Anyone know who sells a fiberglass 1970 GTO front bumper? My endura is pretty trashed. OPG, AMES and Performance years, do not carry one. I know that Tamraz dude on ebay does but Ive heard fitment issues with that one.


----------



## 68GTO4004Spd (Jun 19, 2008)

Everything that I have seen and read about fiberglass front bumpers is that they are for racing only. They don't have any mounting locations for working headlights.


----------



## dimitri (Feb 13, 2009)

I think you would be better off just fixing yours.


----------



## Josh.AZ.GTO (Jul 11, 2009)

I've heard of guys sandblasting the bumpers and applying a flexing bondo agent over the entire bumper then sanding that down to its original shape. I guess it depends on the definition of shot, but may be an option.


----------



## ALKYGTO (Mar 29, 2010)

I redid my 69 Endura about 12 years ago. They are tricky to work with. I used 3M flexible repair putty and a special primer for that. Also needed a special sealer after applying and then added a flex agent to the primer.

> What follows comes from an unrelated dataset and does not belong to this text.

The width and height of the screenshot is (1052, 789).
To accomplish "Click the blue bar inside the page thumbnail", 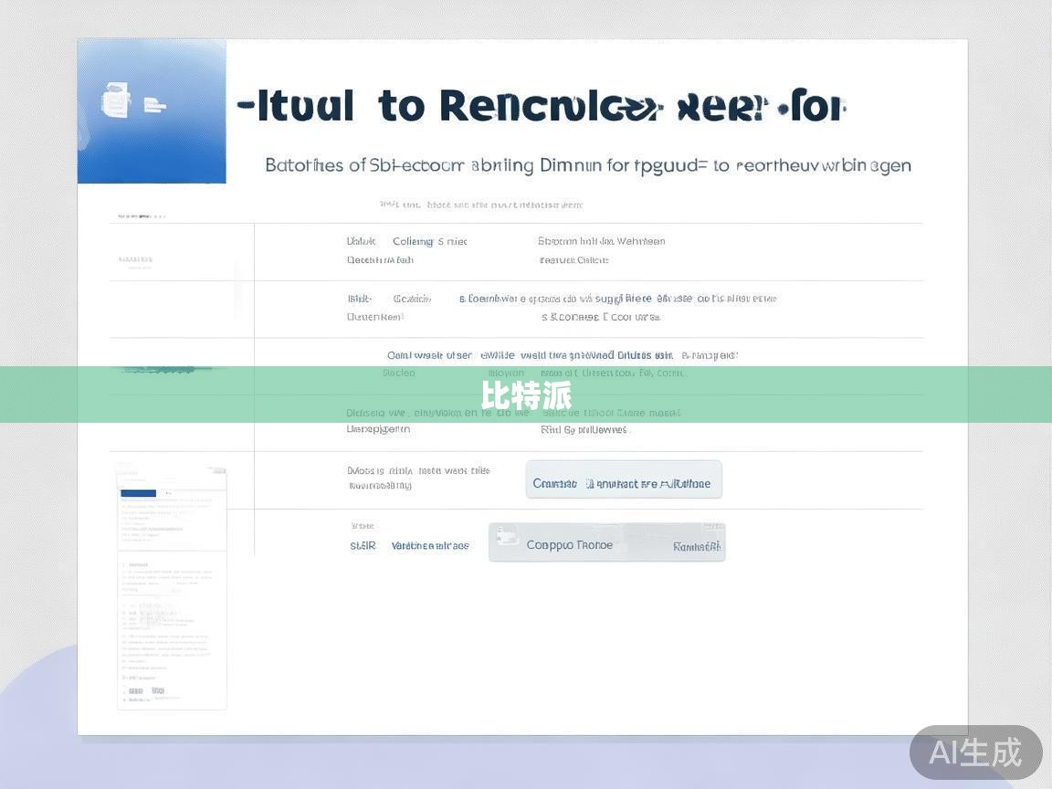I will [139, 493].
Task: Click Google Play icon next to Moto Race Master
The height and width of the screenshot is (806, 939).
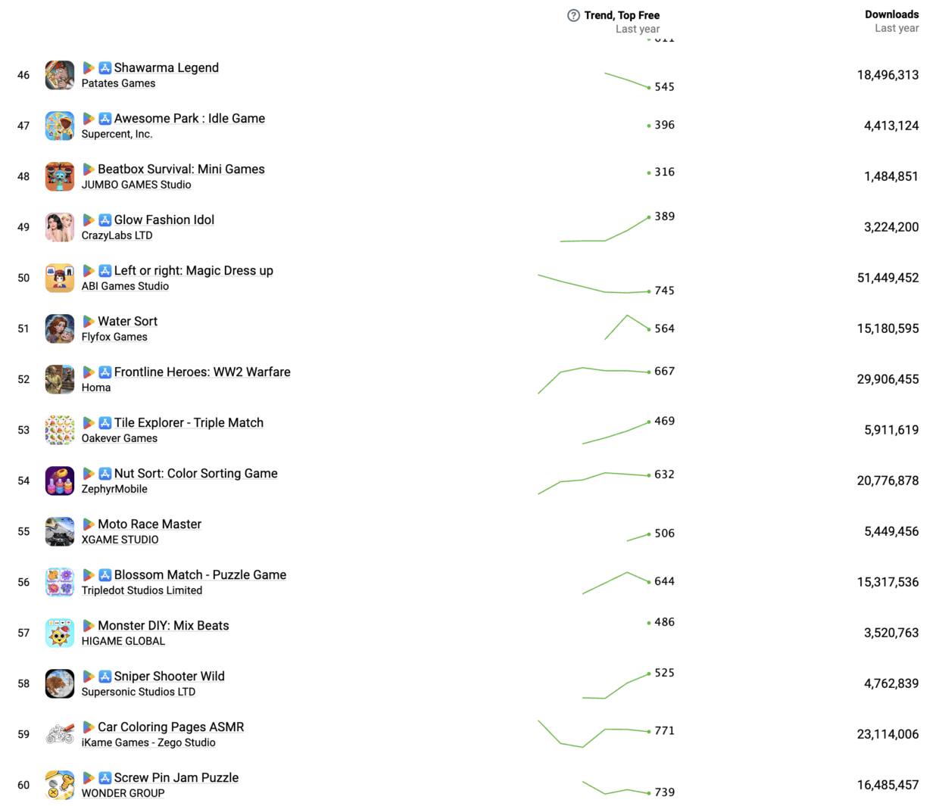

Alas, it cracked again in the corners, but my car has lifted the front wheels off the ground a few times, so that could have contributed. If your not doing a pure restoration, I would go fiberglass. You can glass in sheetmetal brackets to mount the headlights and grilles and it weighs about 100 lbs less!


----------



## OrbitOrange (Jul 5, 2010)

wish i could see a fiberglass one before I actually buy one


----------



## Thumpin455 (Feb 17, 2010)

OrbitOrange said:


> wish i could see a fiberglass one before I actually buy one


Here is one place.

VFN Fiberglass - All your fiberglass parts

and another.

Glasstek Fiberglass Body Components & Preformed Lexan Windows

I have a Glasstek 4" cowl on my 79 Formula street/strip ride. Been thinking about doing a glass bodied car for fun, VFN has some cool bodies... but do I want to do a GTO or a bird... hhhmmmmm


----------



## dedlund400 (May 17, 2020)

OrbitOrange said:


> Anyone know who sells a fiberglass 1970 GTO front bumper? My endura is pretty trashed. OPG, AMES and Performance years, do not carry one. I know that Tamraz dude on ebay does but Ive heard fitment issues with that one.


Did you ever go with a fiberglass bumper ? I am deciding which way to go now !


----------